Warner Brothers must be rubbing their hands together with glee. They have successfully launched a prequel series for their most lucrative franchise and whatsmore (whisper it) this could actually be better than Harry Potter.
That is because there is a freedom to Fantastic Beasts and Where to Find Them that the Harry Potter series lacked. There felt like a “tick-box” of different moments and elements that Harry Potter movies had to feature but this is a series with no prior book to restrict it (apart from the “textbook” written by JK Rowling which gives the movie it’s name and main character).
This means that JK Rowling’s imagination can run wild and that it does. The author of the original Harry Potter books has actually written this screenplay and it shows. The “Fantastic Beasts” of the title demonstrate a creativity without restraint and will have adults and kids in equal amounts of awe, while some of the magic on offer is as much of a spectacle as always. A moment when you finally see where the Fantastic Beasts are kept is one of goosebump-inducing proportions and shows that there is a plenty of life in the Potter-Verse yet.
These films have never just been about the magic though. The characters are key to the wider franchise’s success and Rowling writes more people for audiences to root for.

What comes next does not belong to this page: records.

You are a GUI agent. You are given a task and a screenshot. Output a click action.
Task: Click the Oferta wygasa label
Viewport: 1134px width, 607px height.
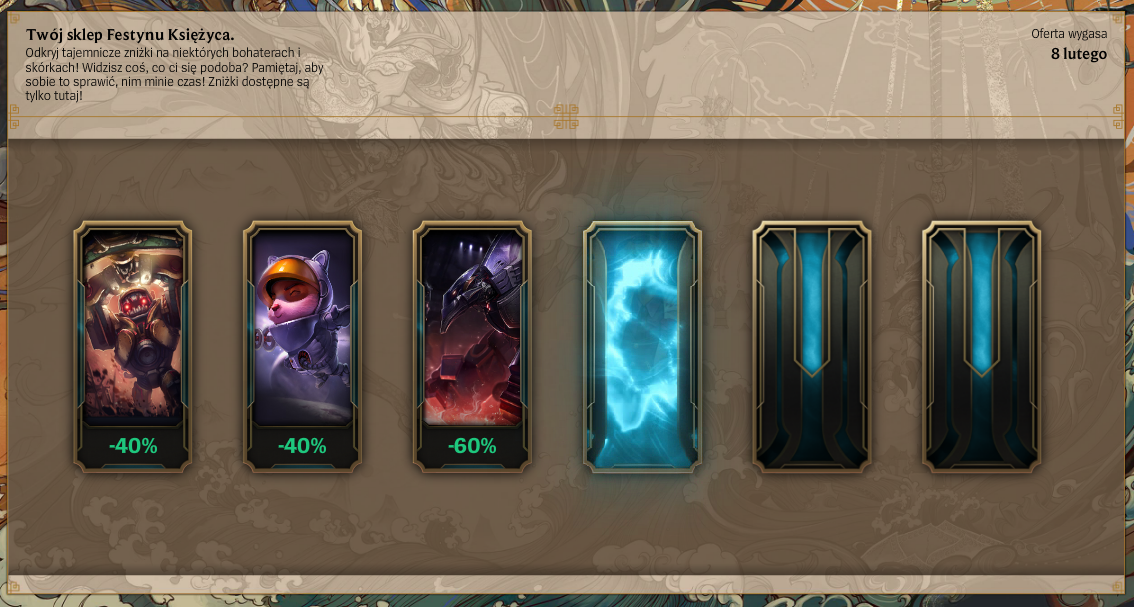point(1069,33)
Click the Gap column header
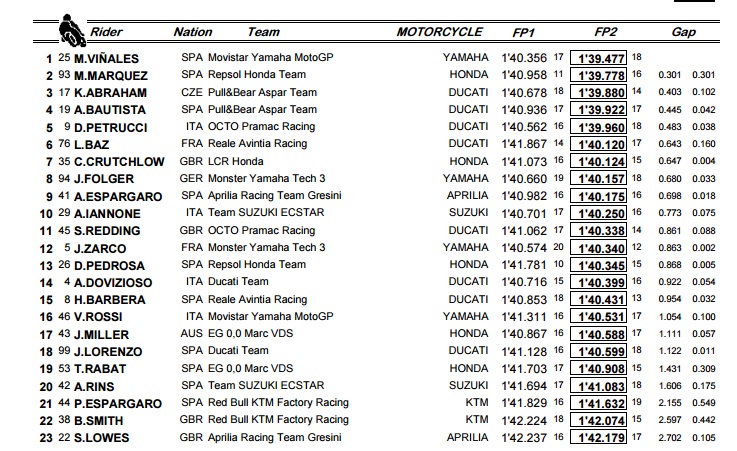737x451 pixels. pyautogui.click(x=684, y=32)
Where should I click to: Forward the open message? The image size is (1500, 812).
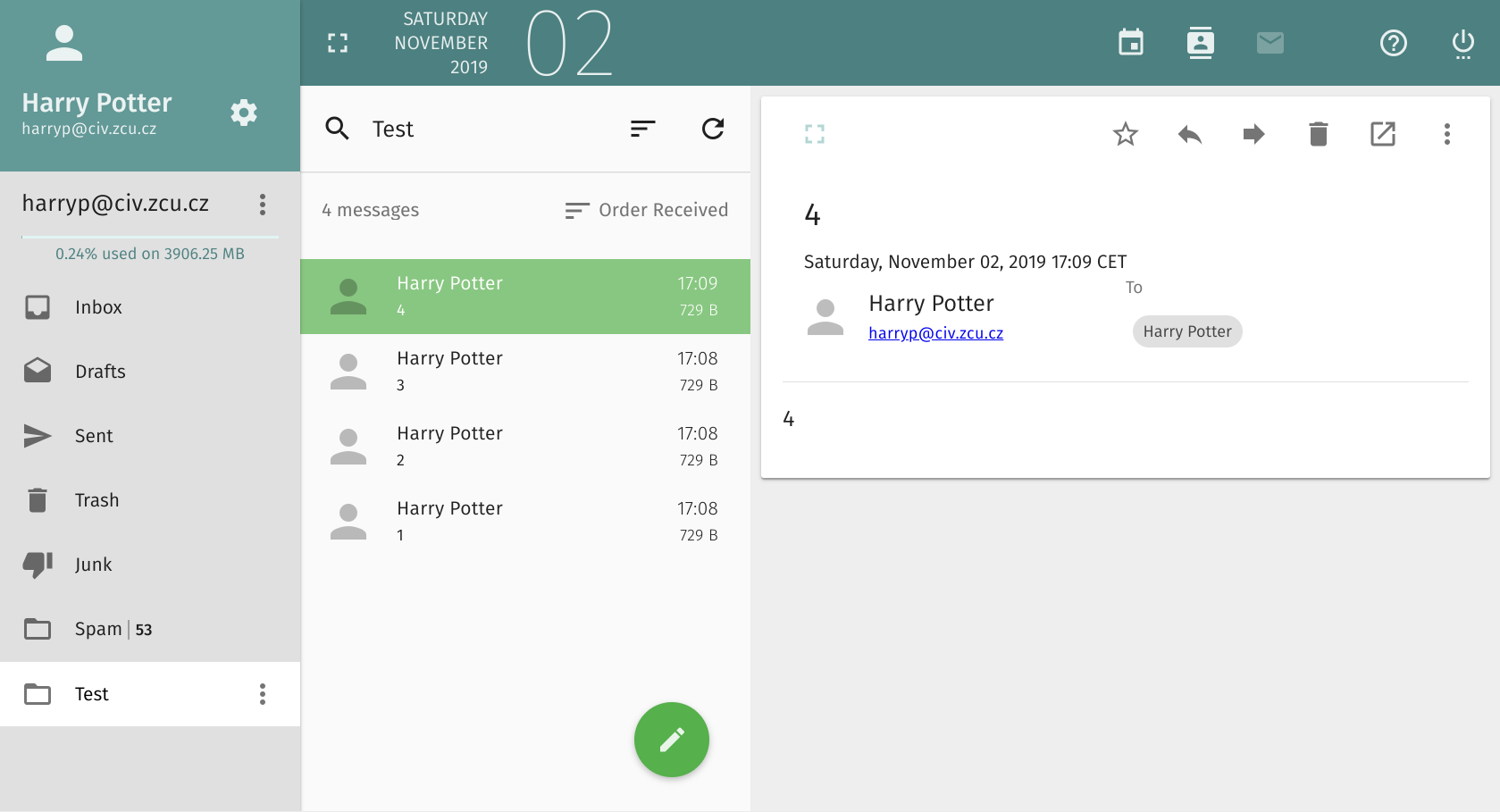1253,135
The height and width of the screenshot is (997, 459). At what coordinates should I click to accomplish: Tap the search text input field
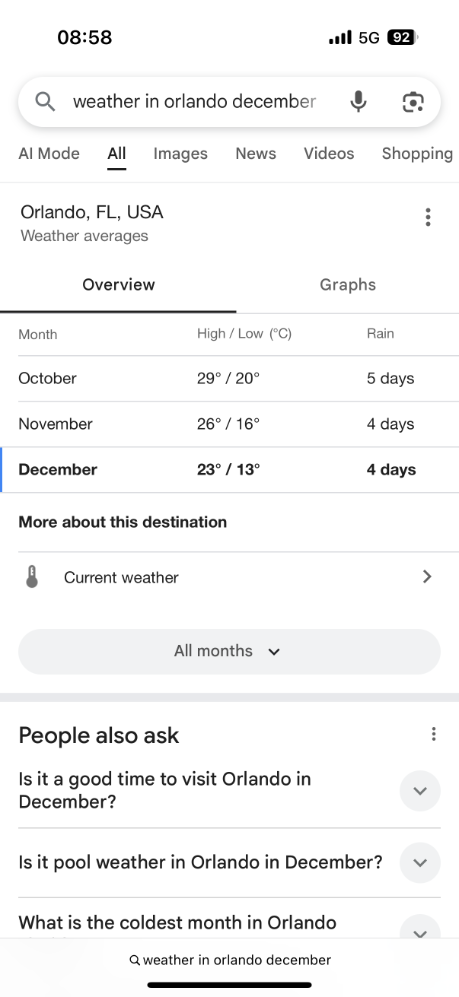tap(195, 102)
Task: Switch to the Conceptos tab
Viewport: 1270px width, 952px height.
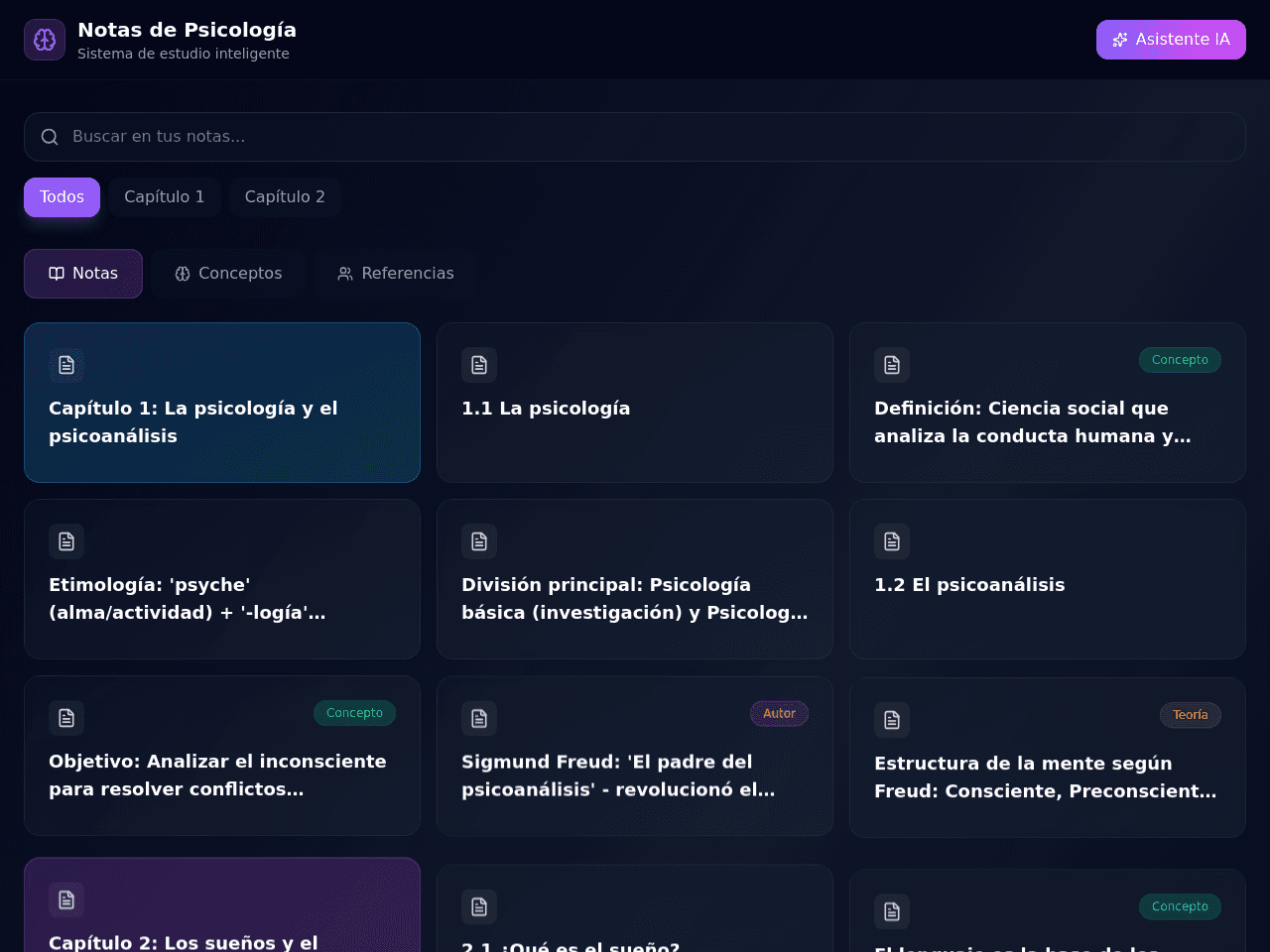Action: pyautogui.click(x=228, y=274)
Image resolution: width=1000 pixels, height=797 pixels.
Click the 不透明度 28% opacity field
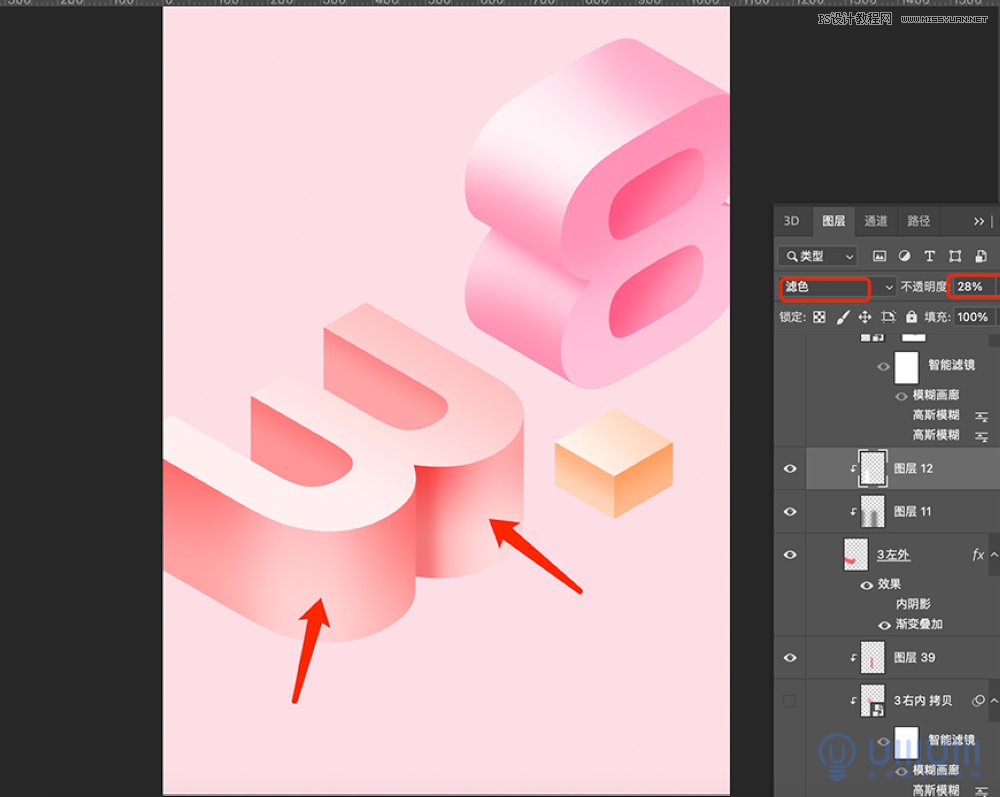[971, 287]
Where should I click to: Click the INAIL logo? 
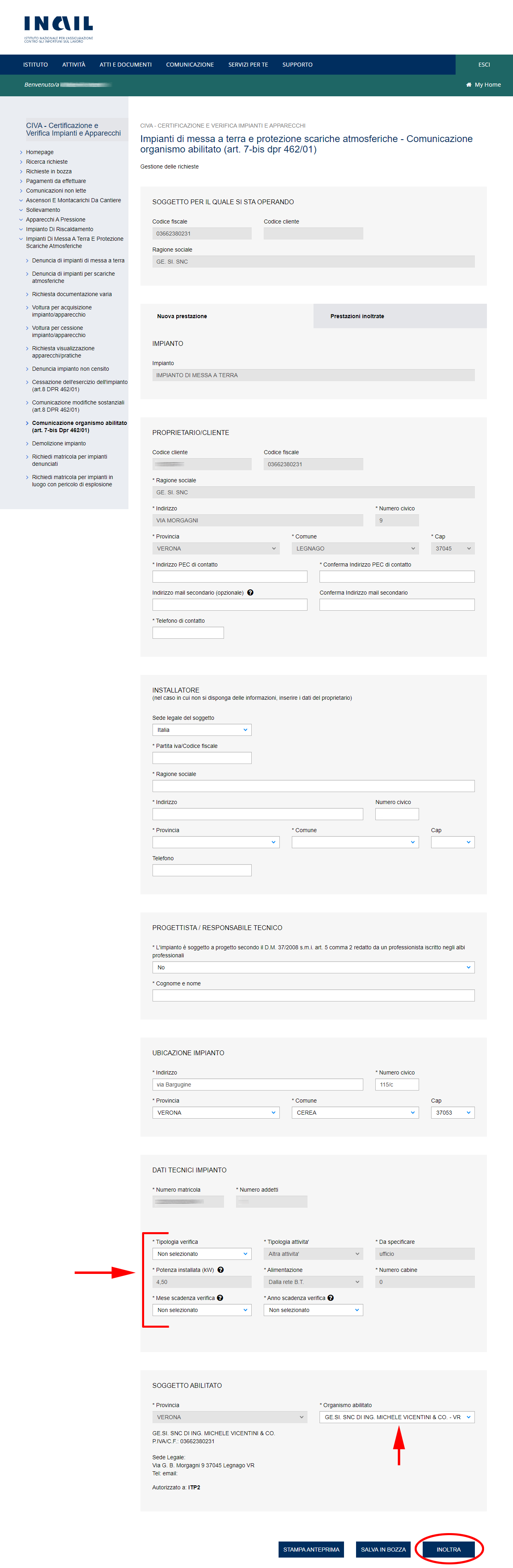click(x=59, y=28)
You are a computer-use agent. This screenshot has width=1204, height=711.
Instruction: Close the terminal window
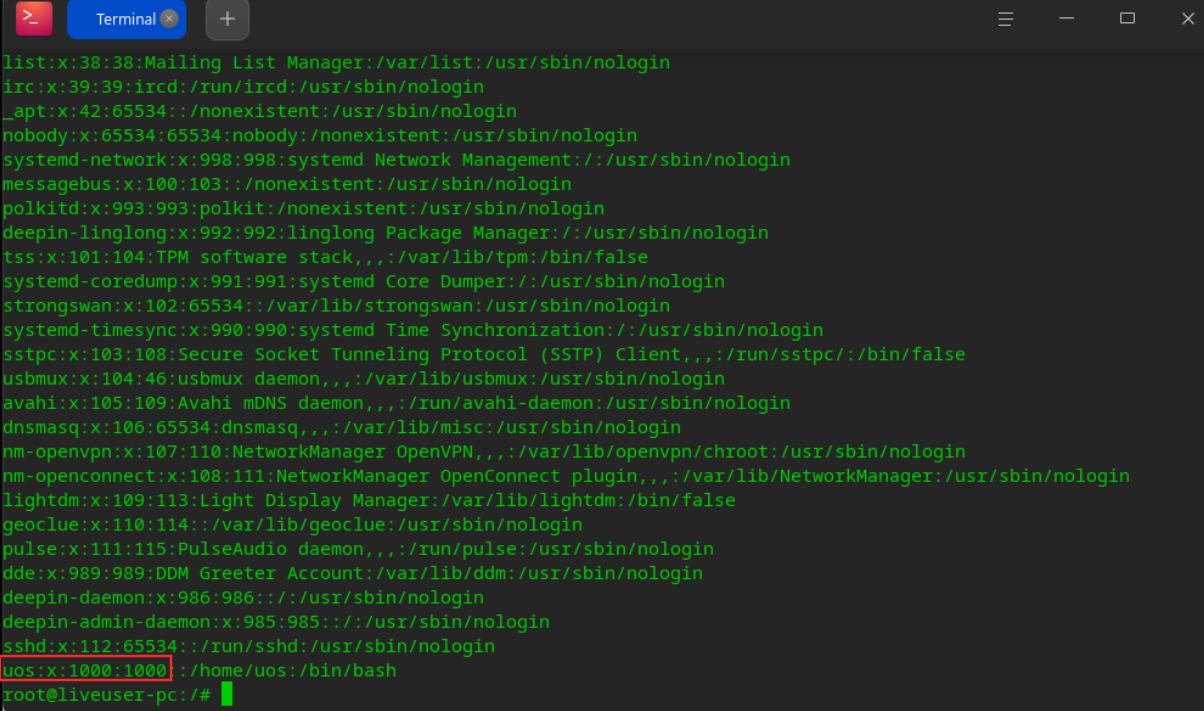1187,19
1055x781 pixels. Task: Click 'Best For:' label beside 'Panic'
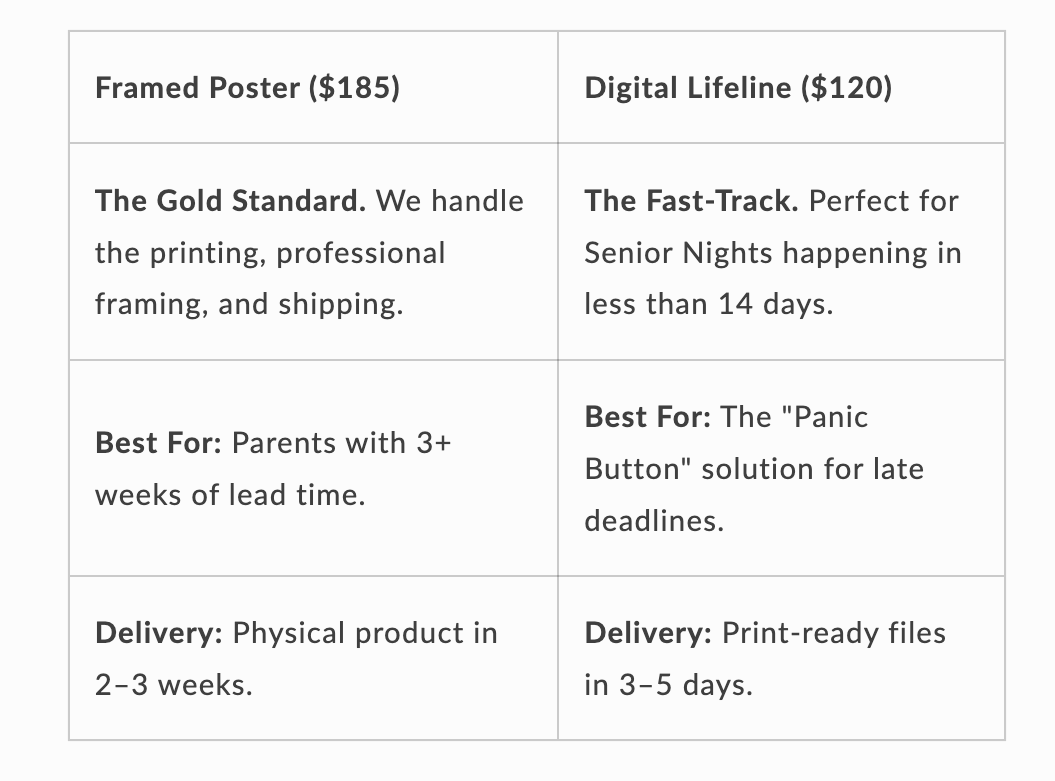648,416
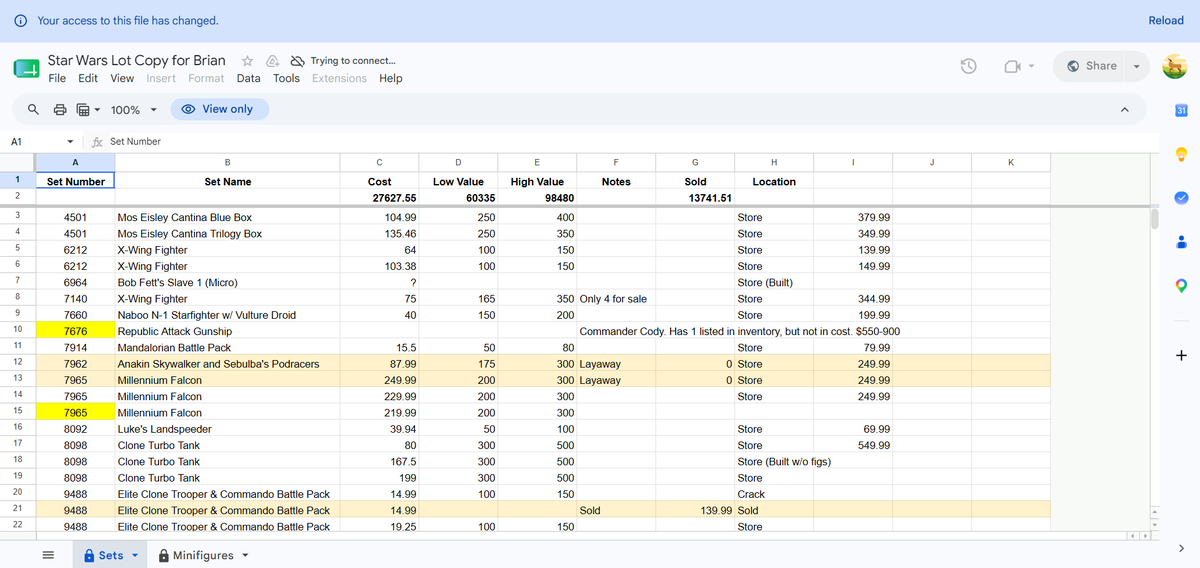Open the Contacts side panel icon
The image size is (1200, 568).
pyautogui.click(x=1180, y=241)
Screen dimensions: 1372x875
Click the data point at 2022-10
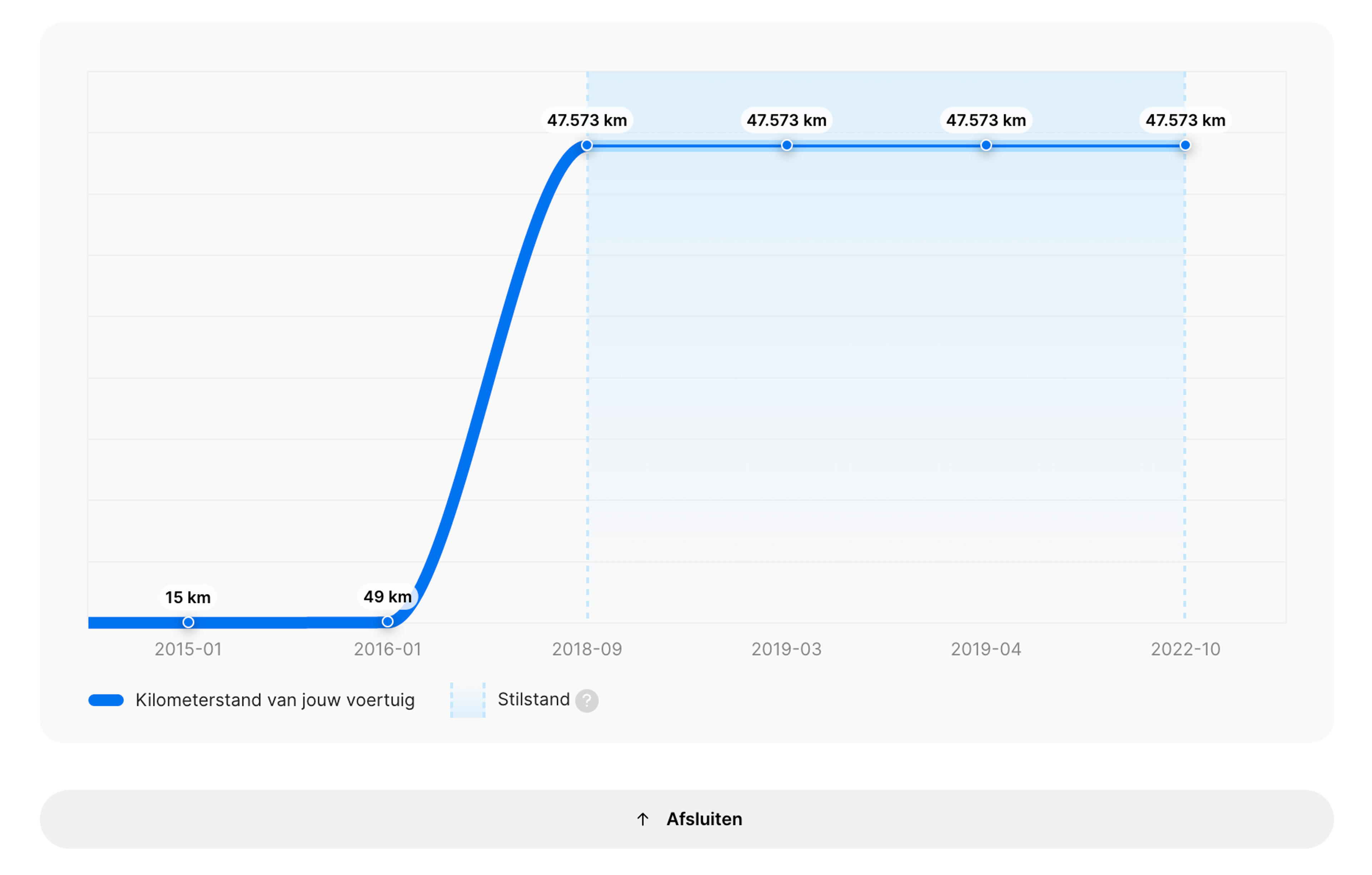click(x=1185, y=145)
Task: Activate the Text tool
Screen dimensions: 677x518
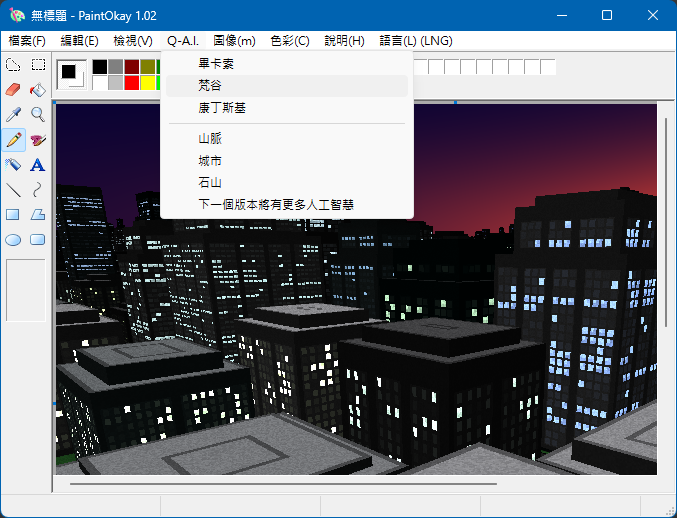Action: pyautogui.click(x=38, y=165)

Eddie Redmayne is perfectly cast Newt Scamander and seems to relish in the delight of casting spells, catching creatures and battling the villains. His unexpected sidekick is the real saving grace of the movie though. Dan Fogler plays Muggle (or No-Maj for the American counterpart wizards) Kowalski and becomes the audience’s eyes as he experiences all the wonder for the first time. It is a great comical character and Fogler manages to steal all the scenes he is in, even when faced with large rhino-like beasts or huge dragons.
There are a host of other characters, so many that you could argue some feel under-developed. More time could be spent fleshing-out heroine Tina’s story. Aside from running after Newt, Katherine Waterston’s character doesn’t truly come into her own. The same could be said for primary villain Graves, played by Colin Farrell. As good as the actor is here, the motivations and reasons behind what he is doing don’t really come to fruition until the very end and you struggle to feel the magnitude of his threat.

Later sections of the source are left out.